╭─ Records for this exercise

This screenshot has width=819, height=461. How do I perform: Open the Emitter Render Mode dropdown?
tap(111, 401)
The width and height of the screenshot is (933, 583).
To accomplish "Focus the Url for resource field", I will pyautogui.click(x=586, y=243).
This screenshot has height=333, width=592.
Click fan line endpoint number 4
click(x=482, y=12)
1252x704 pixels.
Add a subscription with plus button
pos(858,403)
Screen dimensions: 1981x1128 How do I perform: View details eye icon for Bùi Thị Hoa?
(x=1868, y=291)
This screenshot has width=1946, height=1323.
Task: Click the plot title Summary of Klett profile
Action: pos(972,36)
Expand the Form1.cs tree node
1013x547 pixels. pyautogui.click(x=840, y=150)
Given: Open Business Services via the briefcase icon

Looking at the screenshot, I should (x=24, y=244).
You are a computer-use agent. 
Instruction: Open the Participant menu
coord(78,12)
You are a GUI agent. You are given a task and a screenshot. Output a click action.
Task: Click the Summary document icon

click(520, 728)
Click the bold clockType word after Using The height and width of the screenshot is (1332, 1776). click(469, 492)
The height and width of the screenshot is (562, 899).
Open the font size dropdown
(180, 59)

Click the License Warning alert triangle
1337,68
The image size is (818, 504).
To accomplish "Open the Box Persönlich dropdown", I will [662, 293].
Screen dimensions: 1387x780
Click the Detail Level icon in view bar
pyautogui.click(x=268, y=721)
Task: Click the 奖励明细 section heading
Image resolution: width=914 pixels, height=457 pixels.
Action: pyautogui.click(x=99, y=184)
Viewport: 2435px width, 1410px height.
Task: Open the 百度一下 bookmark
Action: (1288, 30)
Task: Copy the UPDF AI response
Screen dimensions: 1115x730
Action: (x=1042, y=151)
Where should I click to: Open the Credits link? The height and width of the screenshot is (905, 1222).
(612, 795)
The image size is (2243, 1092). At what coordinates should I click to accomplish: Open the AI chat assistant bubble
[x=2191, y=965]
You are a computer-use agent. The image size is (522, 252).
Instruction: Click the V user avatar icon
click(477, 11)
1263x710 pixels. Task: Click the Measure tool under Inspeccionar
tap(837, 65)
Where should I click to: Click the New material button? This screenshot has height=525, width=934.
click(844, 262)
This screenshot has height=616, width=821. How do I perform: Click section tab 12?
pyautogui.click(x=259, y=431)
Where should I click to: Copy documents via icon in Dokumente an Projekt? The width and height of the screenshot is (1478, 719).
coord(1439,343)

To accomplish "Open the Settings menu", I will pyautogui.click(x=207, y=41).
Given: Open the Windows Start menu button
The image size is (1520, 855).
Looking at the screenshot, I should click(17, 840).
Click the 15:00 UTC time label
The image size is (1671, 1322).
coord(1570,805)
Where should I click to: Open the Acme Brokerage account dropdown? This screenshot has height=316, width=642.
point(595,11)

╰─

| Problem |
Could you write out all the entries word for word?

| Answer section |
This screenshot has width=819, height=461. How do I perform: Open the Emitter Render Mode dropdown?
tap(111, 401)
The width and height of the screenshot is (933, 583).
To accomplish "Focus the Url for resource field", I will pyautogui.click(x=586, y=243).
This screenshot has height=333, width=592.
Click fan line endpoint number 4
click(x=482, y=12)
1252x704 pixels.
Add a subscription with plus button
pos(858,403)
Screen dimensions: 1981x1128 How do I perform: View details eye icon for Bùi Thị Hoa?
(x=1868, y=291)
This screenshot has width=1946, height=1323.
Task: Click the plot title Summary of Klett profile
Action: pos(972,36)
Expand the Form1.cs tree node
1013x547 pixels. pyautogui.click(x=840, y=150)
Given: Open Business Services via the briefcase icon

Looking at the screenshot, I should (x=24, y=244).
You are a computer-use agent. 
Instruction: Open the Participant menu
coord(78,12)
You are a GUI agent. You are given a task and a screenshot. Output a click action.
Task: Click the Summary document icon

click(520, 728)
Click the bold clockType word after Using The height and width of the screenshot is (1332, 1776). click(469, 492)
The height and width of the screenshot is (562, 899).
Open the font size dropdown
(180, 59)

Click the License Warning alert triangle
1337,68
The image size is (818, 504).
To accomplish "Open the Box Persönlich dropdown", I will [662, 293].
Screen dimensions: 1387x780
Click the Detail Level icon in view bar
pyautogui.click(x=268, y=721)
Task: Click the 奖励明细 section heading
Image resolution: width=914 pixels, height=457 pixels.
Action: pyautogui.click(x=99, y=184)
Viewport: 2435px width, 1410px height.
Task: Open the 百度一下 bookmark
Action: (1288, 30)
Task: Copy the UPDF AI response
Screen dimensions: 1115x730
Action: (x=1042, y=151)
Where should I click to: Open the Credits link? The height and width of the screenshot is (905, 1222).
(612, 795)
The image size is (2243, 1092). At what coordinates should I click to accomplish: Open the AI chat assistant bubble
[x=2191, y=965]
You are a computer-use agent. The image size is (522, 252).
Instruction: Click the V user avatar icon
click(477, 11)
1263x710 pixels. Task: Click the Measure tool under Inspeccionar
tap(837, 65)
Where should I click to: Click the New material button? This screenshot has height=525, width=934.
click(844, 262)
This screenshot has height=616, width=821. How do I perform: Click section tab 12?
pyautogui.click(x=259, y=431)
Where should I click to: Copy documents via icon in Dokumente an Projekt? The width and height of the screenshot is (1478, 719).
coord(1439,343)

To accomplish "Open the Settings menu", I will pyautogui.click(x=207, y=41).
Given: Open the Windows Start menu button
The image size is (1520, 855).
Looking at the screenshot, I should click(17, 840).
Click the 15:00 UTC time label
The image size is (1671, 1322).
coord(1570,805)
Where should I click to: Open the Acme Brokerage account dropdown? This screenshot has height=316, width=642.
point(595,11)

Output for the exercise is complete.